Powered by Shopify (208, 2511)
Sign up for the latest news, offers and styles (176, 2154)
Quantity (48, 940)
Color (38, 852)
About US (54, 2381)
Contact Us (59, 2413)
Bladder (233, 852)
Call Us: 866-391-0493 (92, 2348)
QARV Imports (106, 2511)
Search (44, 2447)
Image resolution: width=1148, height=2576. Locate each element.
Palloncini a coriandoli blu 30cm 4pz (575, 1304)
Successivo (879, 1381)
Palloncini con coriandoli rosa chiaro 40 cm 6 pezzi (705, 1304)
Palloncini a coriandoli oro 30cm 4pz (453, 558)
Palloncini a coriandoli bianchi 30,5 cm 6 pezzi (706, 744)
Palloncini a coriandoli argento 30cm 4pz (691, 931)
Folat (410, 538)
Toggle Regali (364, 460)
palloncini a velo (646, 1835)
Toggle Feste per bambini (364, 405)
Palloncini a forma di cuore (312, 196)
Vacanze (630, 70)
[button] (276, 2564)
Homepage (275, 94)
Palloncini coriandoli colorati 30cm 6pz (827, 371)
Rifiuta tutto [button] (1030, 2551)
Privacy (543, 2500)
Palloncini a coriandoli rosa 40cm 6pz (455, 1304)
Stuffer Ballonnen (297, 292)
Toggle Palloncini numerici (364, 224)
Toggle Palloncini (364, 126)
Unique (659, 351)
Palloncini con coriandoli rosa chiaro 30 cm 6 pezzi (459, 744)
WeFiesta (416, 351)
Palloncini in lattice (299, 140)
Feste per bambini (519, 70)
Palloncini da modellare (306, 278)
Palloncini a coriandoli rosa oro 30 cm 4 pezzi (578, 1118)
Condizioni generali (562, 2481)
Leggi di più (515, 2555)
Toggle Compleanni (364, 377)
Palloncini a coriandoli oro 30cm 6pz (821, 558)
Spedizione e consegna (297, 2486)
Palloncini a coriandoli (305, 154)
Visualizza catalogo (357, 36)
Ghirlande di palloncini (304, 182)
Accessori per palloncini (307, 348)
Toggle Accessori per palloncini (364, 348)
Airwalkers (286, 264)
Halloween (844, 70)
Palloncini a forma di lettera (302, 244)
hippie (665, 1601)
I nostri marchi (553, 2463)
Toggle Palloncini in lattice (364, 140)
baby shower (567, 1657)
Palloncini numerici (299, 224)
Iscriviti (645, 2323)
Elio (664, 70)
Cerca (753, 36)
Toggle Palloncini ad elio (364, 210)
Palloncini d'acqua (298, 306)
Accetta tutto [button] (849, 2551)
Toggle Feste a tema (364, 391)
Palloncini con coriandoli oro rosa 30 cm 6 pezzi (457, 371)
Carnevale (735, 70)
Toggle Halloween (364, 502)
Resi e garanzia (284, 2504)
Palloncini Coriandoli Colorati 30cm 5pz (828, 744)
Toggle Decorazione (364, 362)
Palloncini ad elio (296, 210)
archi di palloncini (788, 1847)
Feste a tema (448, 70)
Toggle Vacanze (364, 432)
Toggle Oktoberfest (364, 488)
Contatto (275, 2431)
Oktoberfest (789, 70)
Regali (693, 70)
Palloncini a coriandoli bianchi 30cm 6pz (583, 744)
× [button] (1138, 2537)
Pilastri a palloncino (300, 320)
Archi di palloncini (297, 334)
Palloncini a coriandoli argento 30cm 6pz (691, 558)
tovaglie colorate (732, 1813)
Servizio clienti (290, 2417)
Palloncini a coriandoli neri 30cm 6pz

==================================================

**Action item:** Go through the data and show each line that holds "rosa".

**Response to this task:**
Palloncini con coriandoli rosa chiaro 40 cm 6 pezzi (705, 1304)
Palloncini a coriandoli rosa 40cm 6pz (455, 1304)
Palloncini con coriandoli rosa chiaro 30 cm 6 pezzi (459, 744)
Palloncini a coriandoli rosa oro 30 cm 4 pezzi (578, 1118)
Palloncini con coriandoli oro rosa 30 cm 6 pezzi (457, 371)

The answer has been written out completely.